**About this exercise**:
In the figure legend below, how were enhancers defined?
[Opening Text section]
LSD1 inhibition reactivates differentiation-associated enhancers. (A) Differential gene expression assessed by RNA-seq in CEBPA/CSF3R mutant AML cells treated with GSK-LSD1 (4 nM) or DMSO for 48 h (n = 3/group). (B) Gene ontology analysis performed on genes with increased expression after LSD1 inhibitor treatment. (C) Correlation of genes differentially expressed in mouse bone marrow cells expressing CSF3R^T618I or CSF3R^T618I/CEBPA^V314VW or upon LSD1 inhibitor treatment. (D) CEBPA/CSF3R AML cells were treated with GSK-LSD1 (4 nM) or DMSO for 48 h and subjected to histone mark ChIP-seq (n = 2/group). Enhancers were defined as the presence of H3K4me1 and H3K27Ac along with the absence of H3K4me3. Differential H3K27Ac signal at enhancers in response to GSK-LSD1 treatment. (E) Gene ontology analysis on enhancers with increased H3K27Ac in response to GSK-LSD1 treatment. (F) Correlation between differential gene expression and differential enhancer H3K27Ac in response to GSK-LSD1 treatment. (G) Motif enrichment analysis at enhancers with gained H3K27Ac in response to GSK-LSD1 treatment. (H) Example of gained enhancer at the Rxra locus with an overlapping Myb peak.

Fig. 3.
[Closing Text section]
[Opening Dataset excerpts section]
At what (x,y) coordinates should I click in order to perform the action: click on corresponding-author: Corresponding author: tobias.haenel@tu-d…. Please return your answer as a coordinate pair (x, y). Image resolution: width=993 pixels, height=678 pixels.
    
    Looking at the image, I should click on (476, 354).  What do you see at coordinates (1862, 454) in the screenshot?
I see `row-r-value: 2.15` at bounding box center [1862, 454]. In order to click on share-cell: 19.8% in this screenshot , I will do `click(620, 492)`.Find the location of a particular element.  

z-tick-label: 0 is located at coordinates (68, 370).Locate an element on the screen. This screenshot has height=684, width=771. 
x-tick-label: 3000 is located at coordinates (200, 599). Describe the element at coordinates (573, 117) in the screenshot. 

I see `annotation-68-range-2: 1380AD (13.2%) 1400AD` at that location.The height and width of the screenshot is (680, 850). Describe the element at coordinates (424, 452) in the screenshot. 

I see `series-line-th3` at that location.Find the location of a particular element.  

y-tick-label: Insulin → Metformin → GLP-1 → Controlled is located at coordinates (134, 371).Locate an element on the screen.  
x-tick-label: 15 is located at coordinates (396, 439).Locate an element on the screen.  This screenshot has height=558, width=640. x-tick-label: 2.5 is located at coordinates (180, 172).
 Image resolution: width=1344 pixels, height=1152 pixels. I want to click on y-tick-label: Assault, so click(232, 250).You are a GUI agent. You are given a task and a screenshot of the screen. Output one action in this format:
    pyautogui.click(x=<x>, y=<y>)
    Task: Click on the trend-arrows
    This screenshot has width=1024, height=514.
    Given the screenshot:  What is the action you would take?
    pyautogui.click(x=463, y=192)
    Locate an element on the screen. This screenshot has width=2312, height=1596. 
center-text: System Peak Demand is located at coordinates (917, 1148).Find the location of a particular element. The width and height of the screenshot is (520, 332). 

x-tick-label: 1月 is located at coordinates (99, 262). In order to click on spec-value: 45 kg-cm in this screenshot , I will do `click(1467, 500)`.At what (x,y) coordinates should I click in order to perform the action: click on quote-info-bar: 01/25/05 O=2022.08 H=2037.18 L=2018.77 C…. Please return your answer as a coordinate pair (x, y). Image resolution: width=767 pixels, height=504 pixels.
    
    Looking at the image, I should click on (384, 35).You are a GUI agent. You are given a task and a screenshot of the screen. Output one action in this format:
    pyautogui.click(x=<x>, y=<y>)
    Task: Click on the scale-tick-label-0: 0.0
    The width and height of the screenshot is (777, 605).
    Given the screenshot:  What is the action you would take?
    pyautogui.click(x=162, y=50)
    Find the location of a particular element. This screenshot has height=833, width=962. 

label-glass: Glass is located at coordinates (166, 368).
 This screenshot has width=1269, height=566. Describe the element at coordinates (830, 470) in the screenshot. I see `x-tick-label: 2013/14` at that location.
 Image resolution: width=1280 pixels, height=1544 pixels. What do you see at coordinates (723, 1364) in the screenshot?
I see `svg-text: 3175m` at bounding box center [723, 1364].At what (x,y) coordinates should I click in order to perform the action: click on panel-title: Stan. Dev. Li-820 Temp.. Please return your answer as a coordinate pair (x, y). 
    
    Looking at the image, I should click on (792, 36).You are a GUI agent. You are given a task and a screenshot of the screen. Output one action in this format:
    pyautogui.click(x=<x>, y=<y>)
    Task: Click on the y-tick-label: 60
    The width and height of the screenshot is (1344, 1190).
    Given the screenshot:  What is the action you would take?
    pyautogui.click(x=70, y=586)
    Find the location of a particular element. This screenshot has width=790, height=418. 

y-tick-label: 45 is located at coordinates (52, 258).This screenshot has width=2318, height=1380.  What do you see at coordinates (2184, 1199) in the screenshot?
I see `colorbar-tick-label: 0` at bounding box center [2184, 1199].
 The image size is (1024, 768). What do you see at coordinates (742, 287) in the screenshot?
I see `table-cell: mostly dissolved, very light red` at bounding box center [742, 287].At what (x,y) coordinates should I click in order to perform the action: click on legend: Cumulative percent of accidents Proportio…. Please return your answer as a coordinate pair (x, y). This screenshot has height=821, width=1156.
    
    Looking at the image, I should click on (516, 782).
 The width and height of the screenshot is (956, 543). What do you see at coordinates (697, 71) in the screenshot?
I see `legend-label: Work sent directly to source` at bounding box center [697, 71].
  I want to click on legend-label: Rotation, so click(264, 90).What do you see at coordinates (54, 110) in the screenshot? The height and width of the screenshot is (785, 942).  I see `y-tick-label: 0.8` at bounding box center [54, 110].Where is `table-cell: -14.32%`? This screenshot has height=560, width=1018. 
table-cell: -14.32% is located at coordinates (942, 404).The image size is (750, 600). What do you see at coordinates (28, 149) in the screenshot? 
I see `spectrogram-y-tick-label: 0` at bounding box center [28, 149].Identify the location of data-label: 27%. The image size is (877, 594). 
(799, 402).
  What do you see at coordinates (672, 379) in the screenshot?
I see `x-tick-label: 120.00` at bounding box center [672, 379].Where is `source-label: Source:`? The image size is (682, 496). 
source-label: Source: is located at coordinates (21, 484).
[Closing Dataset excerpts section]
**Result of this exercise**:
As regions with H3K4me1 and H3K27Ac present and H3K4me3 absent.